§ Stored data
_ _ _ _ _ _ _

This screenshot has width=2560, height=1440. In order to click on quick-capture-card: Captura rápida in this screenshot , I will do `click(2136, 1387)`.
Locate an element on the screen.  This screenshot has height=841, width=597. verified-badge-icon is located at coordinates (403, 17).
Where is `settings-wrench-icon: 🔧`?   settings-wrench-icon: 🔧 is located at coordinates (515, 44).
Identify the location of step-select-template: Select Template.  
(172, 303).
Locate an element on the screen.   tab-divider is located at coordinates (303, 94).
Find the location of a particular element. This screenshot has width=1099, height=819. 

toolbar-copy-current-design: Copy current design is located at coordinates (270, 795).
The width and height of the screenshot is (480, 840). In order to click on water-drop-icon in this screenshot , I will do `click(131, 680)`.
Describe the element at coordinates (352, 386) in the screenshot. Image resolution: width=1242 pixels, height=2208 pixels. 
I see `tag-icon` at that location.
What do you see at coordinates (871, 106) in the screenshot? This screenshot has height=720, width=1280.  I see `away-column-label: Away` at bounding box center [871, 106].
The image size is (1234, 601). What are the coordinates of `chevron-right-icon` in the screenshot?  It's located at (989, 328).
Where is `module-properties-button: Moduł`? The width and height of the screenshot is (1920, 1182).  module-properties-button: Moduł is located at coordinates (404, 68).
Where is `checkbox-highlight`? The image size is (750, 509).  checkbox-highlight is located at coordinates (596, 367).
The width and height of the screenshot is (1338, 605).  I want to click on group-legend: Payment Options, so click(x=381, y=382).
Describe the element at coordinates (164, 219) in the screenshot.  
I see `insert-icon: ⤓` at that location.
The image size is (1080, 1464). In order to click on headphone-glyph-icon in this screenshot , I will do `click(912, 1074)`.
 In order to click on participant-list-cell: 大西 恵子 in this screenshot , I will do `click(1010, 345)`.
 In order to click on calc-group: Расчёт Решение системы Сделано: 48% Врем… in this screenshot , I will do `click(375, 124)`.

_ _ _ _ _ _ _

§ Your task
Reproduce every line of the material above word for word, from start to finish.

§ Answer section
This screenshot has width=2560, height=1440. In order to click on quick-capture-card: Captura rápida in this screenshot , I will do `click(2136, 1387)`.
Locate an element on the screen.  This screenshot has height=841, width=597. verified-badge-icon is located at coordinates (403, 17).
Where is `settings-wrench-icon: 🔧`?   settings-wrench-icon: 🔧 is located at coordinates (515, 44).
Identify the location of step-select-template: Select Template.  
(172, 303).
Locate an element on the screen.   tab-divider is located at coordinates (303, 94).
Find the location of a particular element. This screenshot has width=1099, height=819. 

toolbar-copy-current-design: Copy current design is located at coordinates (270, 795).
The width and height of the screenshot is (480, 840). In order to click on water-drop-icon in this screenshot , I will do `click(131, 680)`.
Describe the element at coordinates (352, 386) in the screenshot. Image resolution: width=1242 pixels, height=2208 pixels. 
I see `tag-icon` at that location.
What do you see at coordinates (871, 106) in the screenshot? This screenshot has height=720, width=1280.  I see `away-column-label: Away` at bounding box center [871, 106].
The image size is (1234, 601). What are the coordinates of `chevron-right-icon` in the screenshot?  It's located at (989, 328).
Where is `module-properties-button: Moduł`? The width and height of the screenshot is (1920, 1182).  module-properties-button: Moduł is located at coordinates (404, 68).
Where is `checkbox-highlight`? The image size is (750, 509).  checkbox-highlight is located at coordinates (596, 367).
The width and height of the screenshot is (1338, 605).  I want to click on group-legend: Payment Options, so click(x=381, y=382).
Describe the element at coordinates (164, 219) in the screenshot.  
I see `insert-icon: ⤓` at that location.
The image size is (1080, 1464). In order to click on headphone-glyph-icon in this screenshot , I will do `click(912, 1074)`.
 In order to click on participant-list-cell: 大西 恵子 in this screenshot , I will do `click(1010, 345)`.
 In order to click on calc-group: Расчёт Решение системы Сделано: 48% Врем… in this screenshot , I will do `click(375, 124)`.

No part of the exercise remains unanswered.